<<<<
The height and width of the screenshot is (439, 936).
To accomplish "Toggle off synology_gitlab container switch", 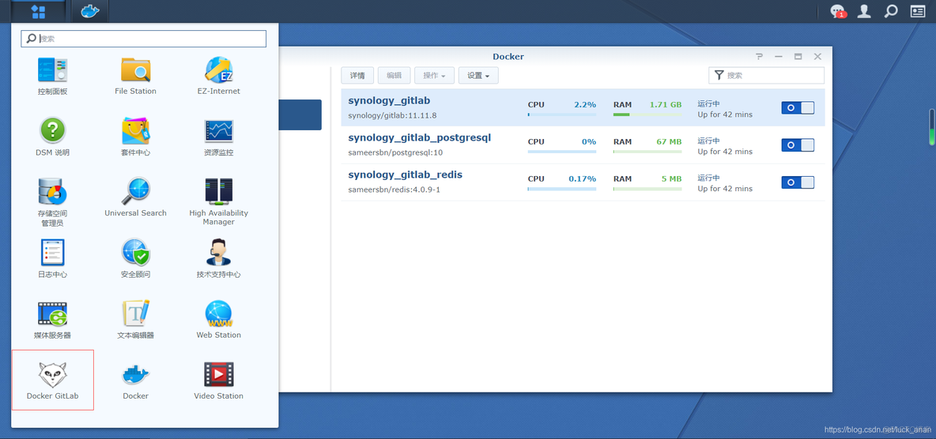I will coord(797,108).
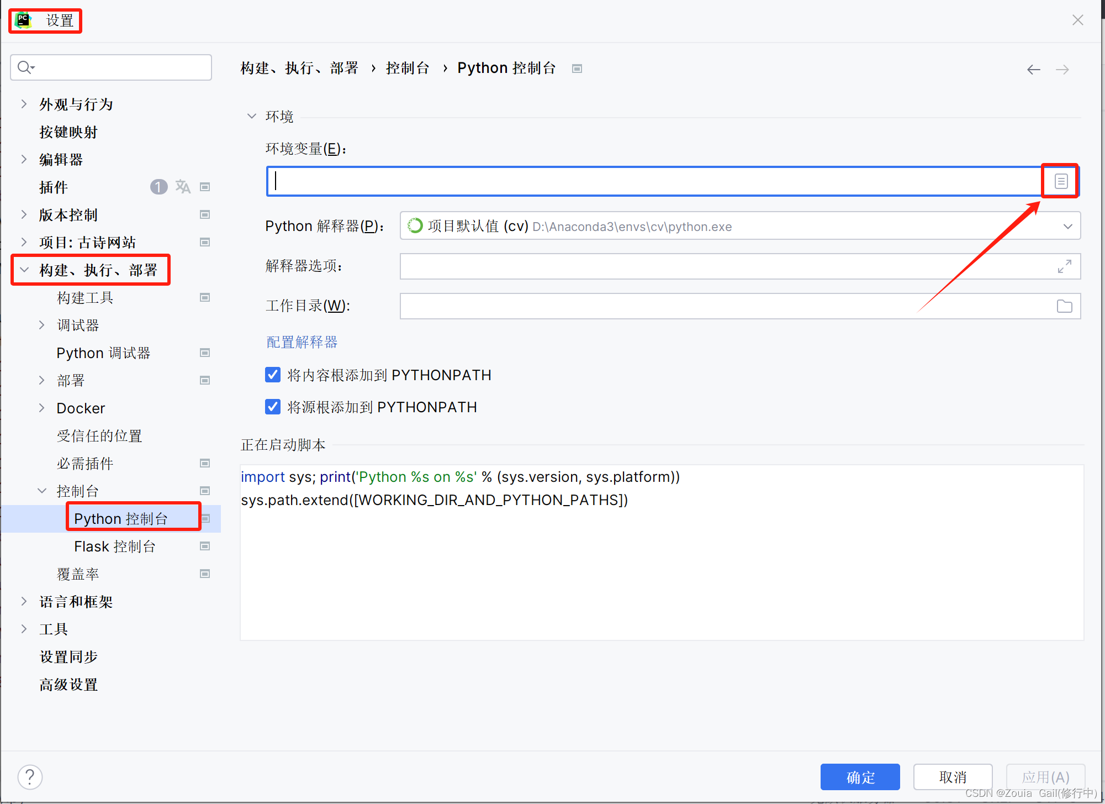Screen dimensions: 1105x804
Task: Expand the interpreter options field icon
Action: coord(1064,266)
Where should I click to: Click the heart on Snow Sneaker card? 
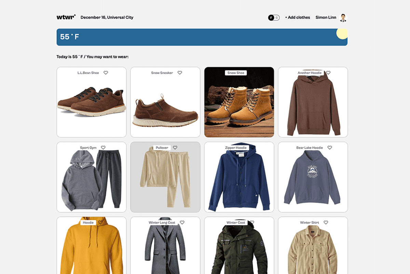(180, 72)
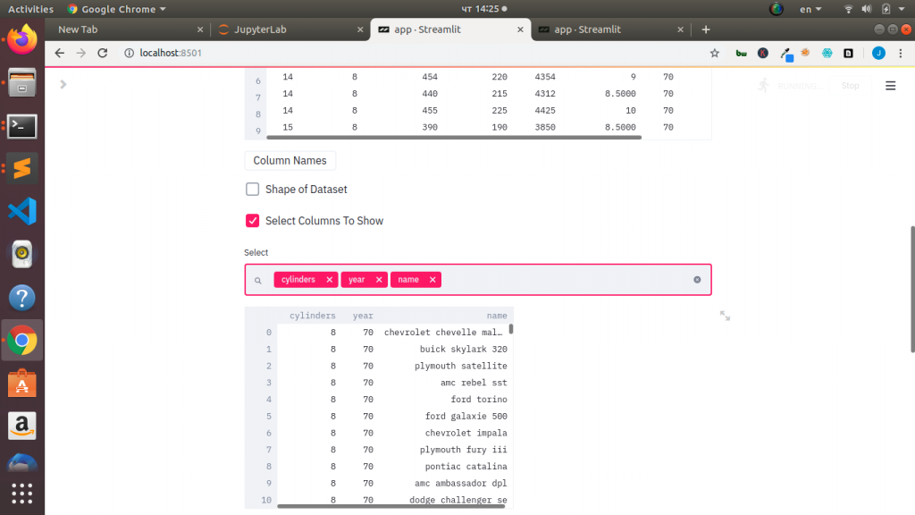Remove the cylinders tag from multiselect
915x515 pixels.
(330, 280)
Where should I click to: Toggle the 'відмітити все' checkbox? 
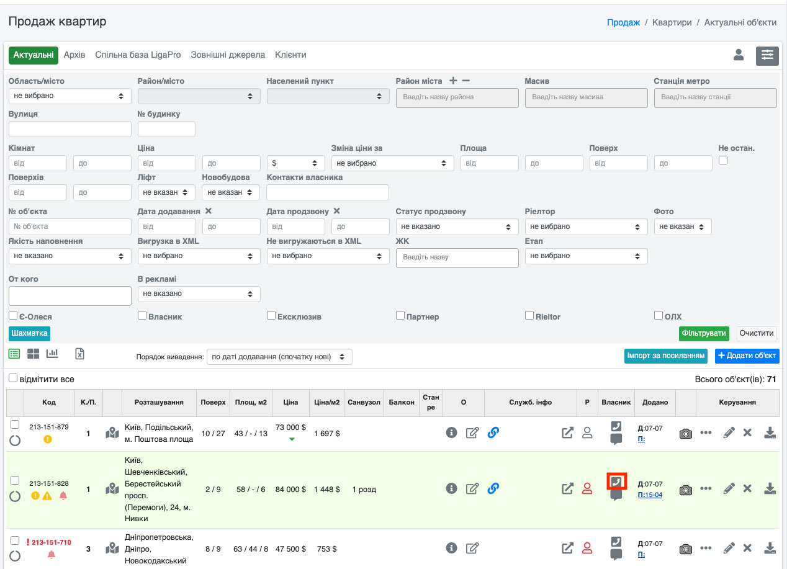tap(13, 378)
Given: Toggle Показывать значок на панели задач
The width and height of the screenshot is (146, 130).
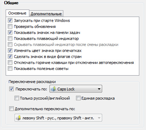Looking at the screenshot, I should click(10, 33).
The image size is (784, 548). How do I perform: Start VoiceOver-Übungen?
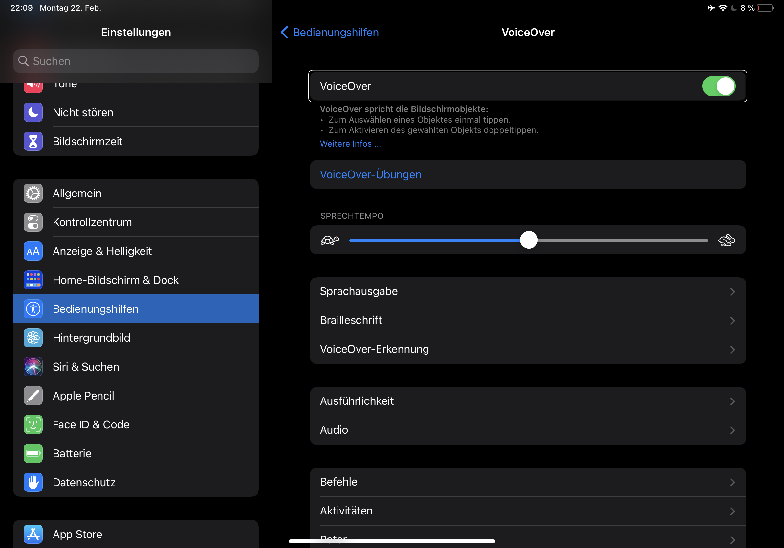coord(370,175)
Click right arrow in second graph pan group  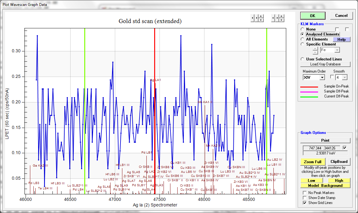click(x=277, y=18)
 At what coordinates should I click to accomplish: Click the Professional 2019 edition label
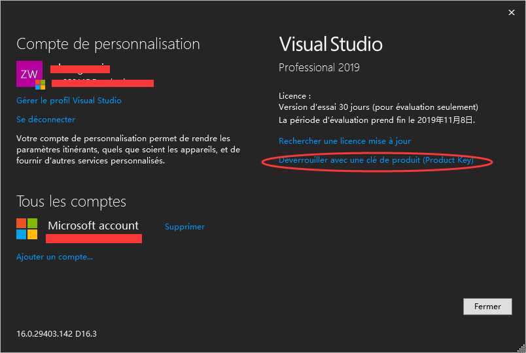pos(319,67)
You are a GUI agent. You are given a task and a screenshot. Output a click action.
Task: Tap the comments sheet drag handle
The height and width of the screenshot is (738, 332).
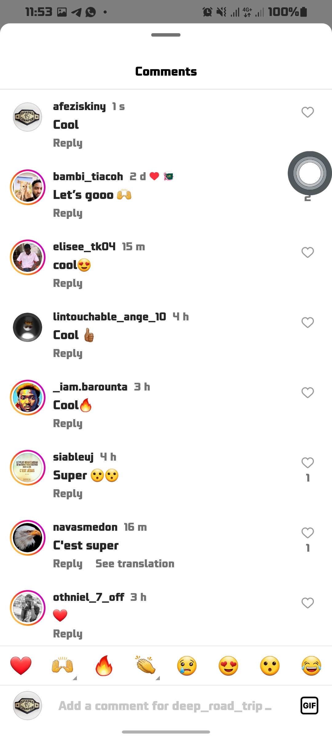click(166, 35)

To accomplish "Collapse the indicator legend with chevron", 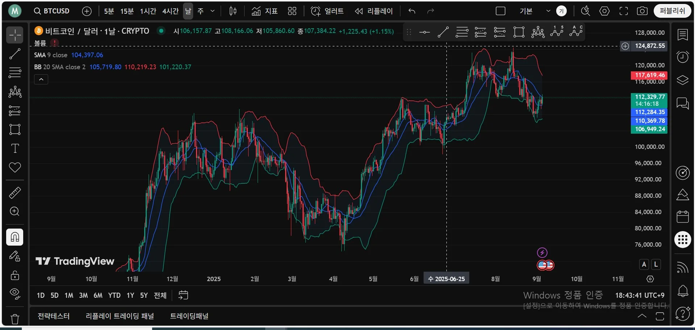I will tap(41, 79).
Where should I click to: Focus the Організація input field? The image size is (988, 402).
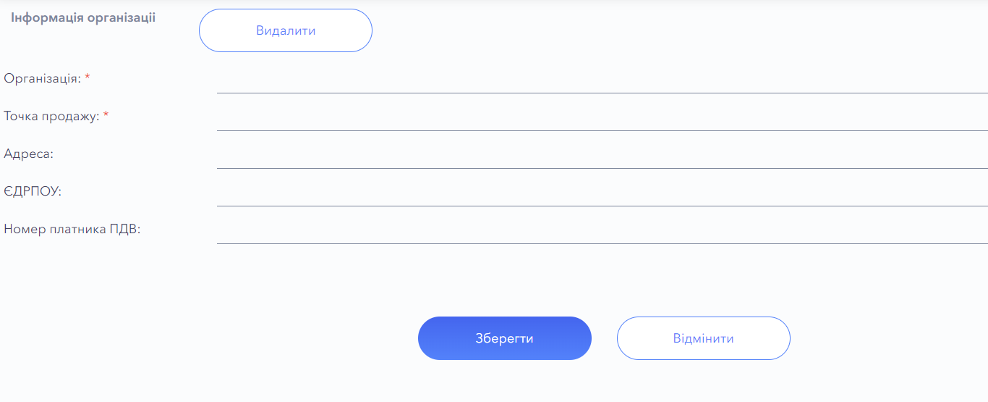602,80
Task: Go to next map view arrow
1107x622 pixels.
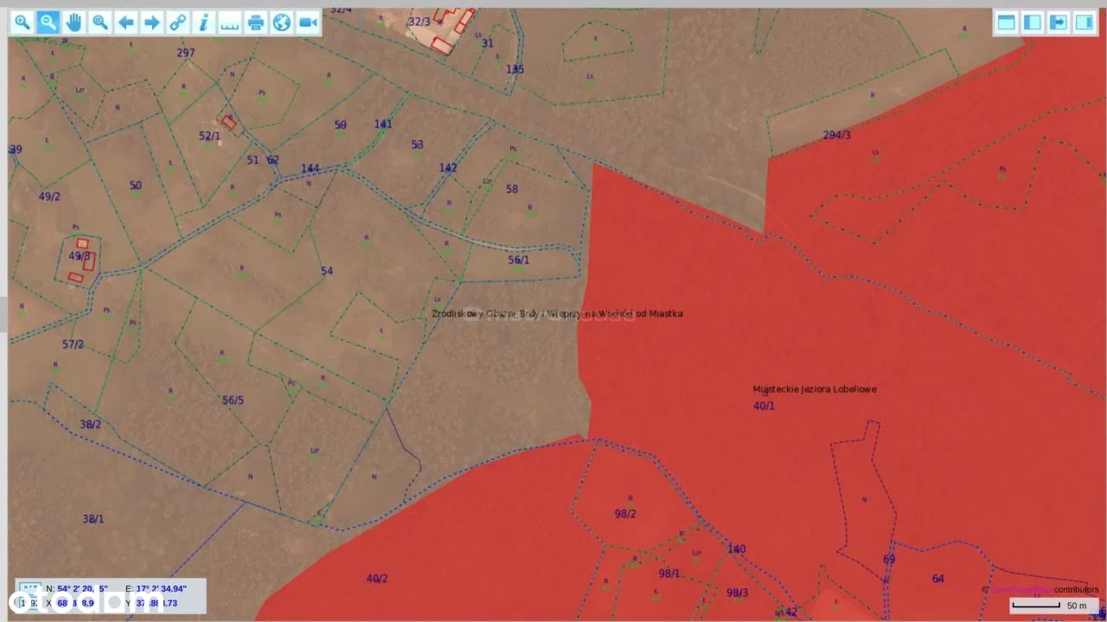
>>>>
▸ WORK REQUIRED
Please rewrite the part of the records that opens with the line containing "Where should I click to: Toggle" and closes with the line containing "Looking at the" as a JSON list of strings, one string per line, skipping blank lines. Leave the pictures out of the answer.

▸ THE COMPLETED TASK
[
  "Where should I click to: Toggle the 'відмітити все' checkbox? ",
  "tap(13, 378)",
  "Given: Toggle Показывать значок на панели задач",
  "The width and height of the screenshot is (146, 130).",
  "Looking at the screenshot, I should click(10, 33)."
]